According to an article on the very subject, “Tyrannosaurus, says Jack Horner, was a nasty-looking, hunched-over beast that was a lousy runner with mediocre vision and had spindly little arms that would have been useless in a fight. Even worse, if T. rex tripped and fell or was toppled by a stubborn foe, those arms could do little to dampen the impact of tons of falling dinosaur; the all-but-inevitable broken bones could easily prove fatal.”
Horner argues that, though T-rex would have been a crappy predator, he would have been an excellent scavenger. Although T-rex is not considered to have a particularly large brain for its size, there is one area of T-rex’s brain that is highly developed – its sense of smell, perfect for locating rotting corpses of raptor-killed or natural causes-killed dinosaurs.
Horner admits that reaction to his hypothesis is often heated and not always positive. However, he adds, the people who challenge him aren’t challenging him on the basis of counter-evidence, but because they don’t like to see their own long-held beliefs challenged, even if the evidence points at something quite different than what they’d like to believe.
But Horner knows his Tyrannosaurs. Teams that Horner led into the Hell Creek region of eastern Montana found the remains of no less than eight different T-rex in the past two years.
In his own words: "People don't like it much.

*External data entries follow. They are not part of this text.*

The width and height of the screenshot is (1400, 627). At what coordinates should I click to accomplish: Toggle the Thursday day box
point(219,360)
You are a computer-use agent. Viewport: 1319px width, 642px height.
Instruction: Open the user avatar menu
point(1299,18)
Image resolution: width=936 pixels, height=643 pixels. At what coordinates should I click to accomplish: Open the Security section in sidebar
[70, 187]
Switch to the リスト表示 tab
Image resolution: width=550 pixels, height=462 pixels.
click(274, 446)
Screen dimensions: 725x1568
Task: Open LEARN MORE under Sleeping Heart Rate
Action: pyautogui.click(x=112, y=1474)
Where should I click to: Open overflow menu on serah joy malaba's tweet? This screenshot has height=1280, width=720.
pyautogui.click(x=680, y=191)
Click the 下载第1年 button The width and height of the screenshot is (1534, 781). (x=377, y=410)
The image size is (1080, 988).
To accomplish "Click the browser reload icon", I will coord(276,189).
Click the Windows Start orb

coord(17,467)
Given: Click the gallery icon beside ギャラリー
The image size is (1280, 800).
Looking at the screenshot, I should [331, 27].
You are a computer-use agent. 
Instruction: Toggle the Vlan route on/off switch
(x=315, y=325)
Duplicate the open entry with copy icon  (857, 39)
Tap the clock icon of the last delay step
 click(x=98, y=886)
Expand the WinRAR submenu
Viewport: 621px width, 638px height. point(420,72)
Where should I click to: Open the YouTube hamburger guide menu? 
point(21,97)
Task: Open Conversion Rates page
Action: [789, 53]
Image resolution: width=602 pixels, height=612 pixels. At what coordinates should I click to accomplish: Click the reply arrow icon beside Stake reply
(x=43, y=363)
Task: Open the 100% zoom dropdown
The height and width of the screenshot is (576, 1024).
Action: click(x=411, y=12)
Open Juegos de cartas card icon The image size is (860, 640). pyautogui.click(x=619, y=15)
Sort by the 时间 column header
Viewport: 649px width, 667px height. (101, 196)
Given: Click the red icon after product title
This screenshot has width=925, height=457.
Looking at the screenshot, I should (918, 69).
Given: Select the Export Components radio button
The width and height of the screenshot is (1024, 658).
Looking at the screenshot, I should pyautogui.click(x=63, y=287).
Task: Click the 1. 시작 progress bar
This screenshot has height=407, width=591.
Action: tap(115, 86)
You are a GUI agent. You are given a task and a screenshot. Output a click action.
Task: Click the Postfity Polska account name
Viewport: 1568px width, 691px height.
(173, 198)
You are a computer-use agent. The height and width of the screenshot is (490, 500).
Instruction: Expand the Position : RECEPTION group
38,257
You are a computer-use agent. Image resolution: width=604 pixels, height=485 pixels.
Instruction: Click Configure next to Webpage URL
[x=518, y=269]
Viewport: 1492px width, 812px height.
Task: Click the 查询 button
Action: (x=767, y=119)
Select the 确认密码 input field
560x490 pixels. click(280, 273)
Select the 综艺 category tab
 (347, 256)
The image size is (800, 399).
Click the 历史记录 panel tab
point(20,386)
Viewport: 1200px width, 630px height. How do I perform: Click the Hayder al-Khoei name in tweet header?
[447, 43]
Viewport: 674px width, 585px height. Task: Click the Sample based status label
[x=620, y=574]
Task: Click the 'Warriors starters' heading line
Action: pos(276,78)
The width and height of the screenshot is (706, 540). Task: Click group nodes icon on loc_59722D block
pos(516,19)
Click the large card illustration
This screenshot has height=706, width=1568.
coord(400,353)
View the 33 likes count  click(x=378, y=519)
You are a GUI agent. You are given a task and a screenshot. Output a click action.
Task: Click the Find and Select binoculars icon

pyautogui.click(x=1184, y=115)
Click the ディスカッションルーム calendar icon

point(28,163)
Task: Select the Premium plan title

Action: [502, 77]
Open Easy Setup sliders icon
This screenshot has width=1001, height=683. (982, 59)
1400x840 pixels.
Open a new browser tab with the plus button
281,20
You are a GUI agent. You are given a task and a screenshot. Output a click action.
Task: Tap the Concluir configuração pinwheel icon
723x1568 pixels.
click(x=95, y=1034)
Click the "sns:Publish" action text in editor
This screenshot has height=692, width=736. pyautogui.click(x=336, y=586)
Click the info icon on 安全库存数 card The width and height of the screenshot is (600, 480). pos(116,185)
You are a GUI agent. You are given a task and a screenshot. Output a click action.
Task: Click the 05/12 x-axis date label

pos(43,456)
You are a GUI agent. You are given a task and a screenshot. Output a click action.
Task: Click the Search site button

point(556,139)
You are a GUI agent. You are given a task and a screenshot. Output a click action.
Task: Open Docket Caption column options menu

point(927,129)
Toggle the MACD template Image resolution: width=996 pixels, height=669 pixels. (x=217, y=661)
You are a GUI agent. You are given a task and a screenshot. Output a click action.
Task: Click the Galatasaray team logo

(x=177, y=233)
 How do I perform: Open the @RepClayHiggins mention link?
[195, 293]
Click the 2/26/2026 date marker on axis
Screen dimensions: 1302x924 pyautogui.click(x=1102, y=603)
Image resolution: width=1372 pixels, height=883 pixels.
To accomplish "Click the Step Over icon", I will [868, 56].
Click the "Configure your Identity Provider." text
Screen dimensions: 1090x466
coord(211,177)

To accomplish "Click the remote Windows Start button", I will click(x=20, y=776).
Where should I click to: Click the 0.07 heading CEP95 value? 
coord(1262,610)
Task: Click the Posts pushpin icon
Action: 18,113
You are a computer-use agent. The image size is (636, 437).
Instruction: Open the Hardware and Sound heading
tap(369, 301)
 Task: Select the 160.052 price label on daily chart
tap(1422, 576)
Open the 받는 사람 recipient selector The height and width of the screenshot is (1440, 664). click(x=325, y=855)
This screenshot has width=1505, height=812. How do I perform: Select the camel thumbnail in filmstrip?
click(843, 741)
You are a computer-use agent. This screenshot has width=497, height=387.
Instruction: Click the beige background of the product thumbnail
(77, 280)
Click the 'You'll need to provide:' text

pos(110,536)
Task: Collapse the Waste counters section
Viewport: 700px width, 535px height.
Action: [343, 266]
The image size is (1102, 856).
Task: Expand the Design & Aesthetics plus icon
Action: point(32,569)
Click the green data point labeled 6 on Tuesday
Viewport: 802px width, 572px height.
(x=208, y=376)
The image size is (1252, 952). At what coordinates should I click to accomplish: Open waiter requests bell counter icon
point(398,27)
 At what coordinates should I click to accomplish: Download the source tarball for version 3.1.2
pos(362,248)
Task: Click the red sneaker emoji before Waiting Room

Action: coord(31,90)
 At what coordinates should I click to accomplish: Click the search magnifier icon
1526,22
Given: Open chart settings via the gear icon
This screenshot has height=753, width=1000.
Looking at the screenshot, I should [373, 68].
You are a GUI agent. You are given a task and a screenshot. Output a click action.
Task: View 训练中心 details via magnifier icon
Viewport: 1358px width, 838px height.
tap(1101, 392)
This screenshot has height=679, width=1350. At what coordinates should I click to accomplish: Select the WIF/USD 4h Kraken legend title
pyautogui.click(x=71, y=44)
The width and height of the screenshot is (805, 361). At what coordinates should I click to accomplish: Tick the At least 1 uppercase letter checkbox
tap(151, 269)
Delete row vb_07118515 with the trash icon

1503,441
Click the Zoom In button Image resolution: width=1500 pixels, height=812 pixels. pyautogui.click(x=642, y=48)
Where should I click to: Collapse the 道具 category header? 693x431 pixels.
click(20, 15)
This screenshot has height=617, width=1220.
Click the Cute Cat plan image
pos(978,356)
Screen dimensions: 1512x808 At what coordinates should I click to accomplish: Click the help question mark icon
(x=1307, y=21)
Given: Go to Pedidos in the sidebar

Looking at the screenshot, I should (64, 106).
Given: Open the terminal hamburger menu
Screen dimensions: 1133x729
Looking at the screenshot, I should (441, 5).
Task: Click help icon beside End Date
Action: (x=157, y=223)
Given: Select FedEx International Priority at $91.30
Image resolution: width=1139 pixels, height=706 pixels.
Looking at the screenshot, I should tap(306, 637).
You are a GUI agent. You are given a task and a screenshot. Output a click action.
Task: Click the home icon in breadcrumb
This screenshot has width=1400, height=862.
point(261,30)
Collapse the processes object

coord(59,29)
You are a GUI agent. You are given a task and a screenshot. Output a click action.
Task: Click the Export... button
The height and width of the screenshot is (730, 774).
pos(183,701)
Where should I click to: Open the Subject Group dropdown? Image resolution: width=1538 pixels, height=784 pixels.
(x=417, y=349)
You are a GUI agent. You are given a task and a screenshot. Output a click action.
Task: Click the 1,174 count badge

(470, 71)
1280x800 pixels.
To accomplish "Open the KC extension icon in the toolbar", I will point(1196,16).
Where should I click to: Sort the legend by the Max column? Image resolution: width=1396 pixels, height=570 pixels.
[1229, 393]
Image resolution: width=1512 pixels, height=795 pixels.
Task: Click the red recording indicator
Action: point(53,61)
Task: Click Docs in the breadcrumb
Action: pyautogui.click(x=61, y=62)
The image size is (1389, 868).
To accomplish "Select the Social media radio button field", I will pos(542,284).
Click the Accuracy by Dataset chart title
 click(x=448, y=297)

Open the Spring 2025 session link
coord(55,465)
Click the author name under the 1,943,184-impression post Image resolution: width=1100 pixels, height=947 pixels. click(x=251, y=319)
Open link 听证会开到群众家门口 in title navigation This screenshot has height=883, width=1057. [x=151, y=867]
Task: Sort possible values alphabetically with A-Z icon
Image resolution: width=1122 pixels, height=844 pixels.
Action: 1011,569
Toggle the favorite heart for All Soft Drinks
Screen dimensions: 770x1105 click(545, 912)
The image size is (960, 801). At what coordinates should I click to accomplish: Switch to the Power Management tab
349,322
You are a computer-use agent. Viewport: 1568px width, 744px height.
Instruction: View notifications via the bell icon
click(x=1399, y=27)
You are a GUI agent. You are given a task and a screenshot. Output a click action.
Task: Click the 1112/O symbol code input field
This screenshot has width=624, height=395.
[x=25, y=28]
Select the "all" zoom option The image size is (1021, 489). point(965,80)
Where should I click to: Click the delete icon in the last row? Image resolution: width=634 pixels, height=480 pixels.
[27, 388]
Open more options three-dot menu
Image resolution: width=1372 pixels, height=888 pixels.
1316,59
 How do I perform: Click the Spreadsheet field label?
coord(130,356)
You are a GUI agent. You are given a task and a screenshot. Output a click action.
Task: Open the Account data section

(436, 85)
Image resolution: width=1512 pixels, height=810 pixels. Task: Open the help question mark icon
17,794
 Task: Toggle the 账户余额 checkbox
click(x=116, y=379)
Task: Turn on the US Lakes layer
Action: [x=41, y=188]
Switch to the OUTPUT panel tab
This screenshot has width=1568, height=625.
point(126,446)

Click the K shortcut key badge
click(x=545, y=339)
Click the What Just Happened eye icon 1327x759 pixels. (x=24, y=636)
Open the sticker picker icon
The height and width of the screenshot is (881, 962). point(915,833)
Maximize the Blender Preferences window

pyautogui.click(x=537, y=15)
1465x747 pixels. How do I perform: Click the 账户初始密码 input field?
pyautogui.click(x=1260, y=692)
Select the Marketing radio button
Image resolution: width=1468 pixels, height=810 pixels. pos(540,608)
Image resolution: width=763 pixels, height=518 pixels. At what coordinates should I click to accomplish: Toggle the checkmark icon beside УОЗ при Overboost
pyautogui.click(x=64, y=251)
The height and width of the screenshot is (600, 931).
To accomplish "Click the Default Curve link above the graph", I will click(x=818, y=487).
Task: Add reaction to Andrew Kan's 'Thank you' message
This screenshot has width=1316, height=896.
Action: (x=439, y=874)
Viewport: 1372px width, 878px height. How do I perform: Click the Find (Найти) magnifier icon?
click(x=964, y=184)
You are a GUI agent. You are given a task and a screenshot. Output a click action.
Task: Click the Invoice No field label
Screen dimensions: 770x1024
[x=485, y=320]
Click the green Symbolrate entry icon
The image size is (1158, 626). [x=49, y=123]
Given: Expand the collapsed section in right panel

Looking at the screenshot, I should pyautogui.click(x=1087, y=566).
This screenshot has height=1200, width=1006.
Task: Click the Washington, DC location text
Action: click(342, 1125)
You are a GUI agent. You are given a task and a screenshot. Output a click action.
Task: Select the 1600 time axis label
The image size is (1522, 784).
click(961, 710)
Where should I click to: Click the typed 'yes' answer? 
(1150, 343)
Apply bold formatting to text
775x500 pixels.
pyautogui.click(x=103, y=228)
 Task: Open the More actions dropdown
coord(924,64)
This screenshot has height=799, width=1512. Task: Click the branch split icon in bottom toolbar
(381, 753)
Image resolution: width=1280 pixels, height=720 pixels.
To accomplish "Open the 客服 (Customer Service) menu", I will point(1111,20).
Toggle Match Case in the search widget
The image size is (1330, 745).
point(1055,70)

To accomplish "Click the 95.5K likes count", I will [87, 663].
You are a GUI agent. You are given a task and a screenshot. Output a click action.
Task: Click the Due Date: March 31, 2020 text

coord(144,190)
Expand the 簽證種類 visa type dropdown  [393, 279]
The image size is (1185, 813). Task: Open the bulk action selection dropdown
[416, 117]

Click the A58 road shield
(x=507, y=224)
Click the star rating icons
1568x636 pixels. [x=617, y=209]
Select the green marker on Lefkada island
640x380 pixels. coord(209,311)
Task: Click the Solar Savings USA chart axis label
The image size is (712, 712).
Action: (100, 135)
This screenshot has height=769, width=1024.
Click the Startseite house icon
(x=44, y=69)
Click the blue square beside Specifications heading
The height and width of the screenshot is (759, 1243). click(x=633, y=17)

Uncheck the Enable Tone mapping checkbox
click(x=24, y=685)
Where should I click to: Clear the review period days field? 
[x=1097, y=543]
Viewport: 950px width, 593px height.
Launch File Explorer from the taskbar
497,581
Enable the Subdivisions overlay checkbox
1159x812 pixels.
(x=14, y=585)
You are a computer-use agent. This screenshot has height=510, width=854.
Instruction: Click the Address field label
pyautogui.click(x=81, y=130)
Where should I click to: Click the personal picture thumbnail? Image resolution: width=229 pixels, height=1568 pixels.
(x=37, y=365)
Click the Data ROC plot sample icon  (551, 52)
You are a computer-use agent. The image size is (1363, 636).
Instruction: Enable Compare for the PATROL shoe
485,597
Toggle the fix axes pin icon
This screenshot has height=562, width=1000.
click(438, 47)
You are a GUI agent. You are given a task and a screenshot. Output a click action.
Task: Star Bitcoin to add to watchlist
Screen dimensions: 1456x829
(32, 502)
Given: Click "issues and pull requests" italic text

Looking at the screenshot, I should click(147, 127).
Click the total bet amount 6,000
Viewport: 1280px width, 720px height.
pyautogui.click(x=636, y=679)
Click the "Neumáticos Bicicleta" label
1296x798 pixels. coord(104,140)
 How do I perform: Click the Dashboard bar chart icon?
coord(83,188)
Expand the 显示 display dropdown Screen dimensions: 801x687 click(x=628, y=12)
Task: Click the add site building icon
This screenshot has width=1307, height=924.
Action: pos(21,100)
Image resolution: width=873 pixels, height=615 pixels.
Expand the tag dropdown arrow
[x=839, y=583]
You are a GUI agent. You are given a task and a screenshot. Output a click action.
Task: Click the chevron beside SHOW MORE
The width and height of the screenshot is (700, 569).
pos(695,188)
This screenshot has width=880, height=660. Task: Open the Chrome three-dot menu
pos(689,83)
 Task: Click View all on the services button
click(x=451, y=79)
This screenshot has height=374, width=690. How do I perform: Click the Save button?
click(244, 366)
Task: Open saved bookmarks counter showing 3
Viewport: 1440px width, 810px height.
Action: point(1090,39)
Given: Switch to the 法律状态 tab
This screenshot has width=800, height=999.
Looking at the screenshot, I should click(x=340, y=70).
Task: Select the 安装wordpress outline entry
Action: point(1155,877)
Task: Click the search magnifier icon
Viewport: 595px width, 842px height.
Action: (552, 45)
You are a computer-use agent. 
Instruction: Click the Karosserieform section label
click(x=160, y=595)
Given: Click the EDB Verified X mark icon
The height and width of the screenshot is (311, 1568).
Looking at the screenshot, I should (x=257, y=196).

But we're doing science here. It's not an opinion poll. This is based on an accumulation of the evidence. It's just hard to change your mind when you grow up with the idea that this is a big, nasty predator."
So what is the evidence for T-rex’s being a scavenger, other than its poor vision and keen sense of smell?
For one thing, its spindly arms are nearly useless. They’re not strong or big enough to lift or tear, or even lift meat to the animal’s mouth. They’d do absolutely no good in a fight and, if T-rex fell, would be unable to break the giant’s fall.
For another thing, T-rex’s thighbone is a lot longer than its shinbone. This is problematic for a predatory animal, because often fast animals have a thighbone and shinbone of equal length, or even, as in the case of fast-running flightless birds like emus and ostriches, a short thighbone and a long shinbone. I don’t need to point out that that’s the exact opposite of how T-rex is built, but I will.
So if T-rex wasn’t the top predator, who was? Someone had to be, right?
Well, of course. The article beseeches us to, “Consider the real predators of the Late Cretaceous, smaller and truly vicious bipedal dinosaurs such as Velociraptor, Deinonychus and Dromaeosaurus. Fossil skeletons (6 to 10 feet [2 to 3 meters] long) clearly depict agile creatures built for speed, with short, powerful thighs and long shins. Their arms were relatively long and strong, with vicious claws. One toe of each foot was armed with a long, sickle-like claw that could eviscerate its victims with a single swipe. Beneath large eyes was a mouth filled with sharp teeth serrated like steak knives. These were killing machines, and they probably hunted in packs like modern wolves.” (Bold mine.)
"They are," Horner says, "just built completely different. When you add up all the features of a Velociraptor, you come to the conclusion that it had to be a predator. If you add up all the features of T. rex, it has to be a scavenger."
T-rex’s bone-crushing teeth – once held to be one of its scarier features – actually support the notion that it was not a predator, but a scavenger. The raptors’ teeth are serrated like steak knives, built for slicing flesh and tearing it off kills. But T-rex’s teeth, made to crush bone, support the idea that it came long after choice meat had already been culled from the carcass, and its powerful teeth were put to work crushing the bone and gristle that had been left behind by the Dromaeosaurus or Utahraptors who had been at the kill previously.
There’s even fossil evidence for T-rex scavenging kills – a Triceratops was found with T-rex teeth marks on in an area that could not be accessed until the animals was torn apart by raptors, the apex predators of the Cretaceous.
That the raptors, with their elegant features and bright feathers, are prettier than T-rex is no accident, either. It’s simply more evidence that raptors were hunters and T-rex was a scavenger. After all, Horner points out, look at the how ugly many modern-day scavengers are in comparison with more comely predators.
And would you really be scared of an ugly scavenger?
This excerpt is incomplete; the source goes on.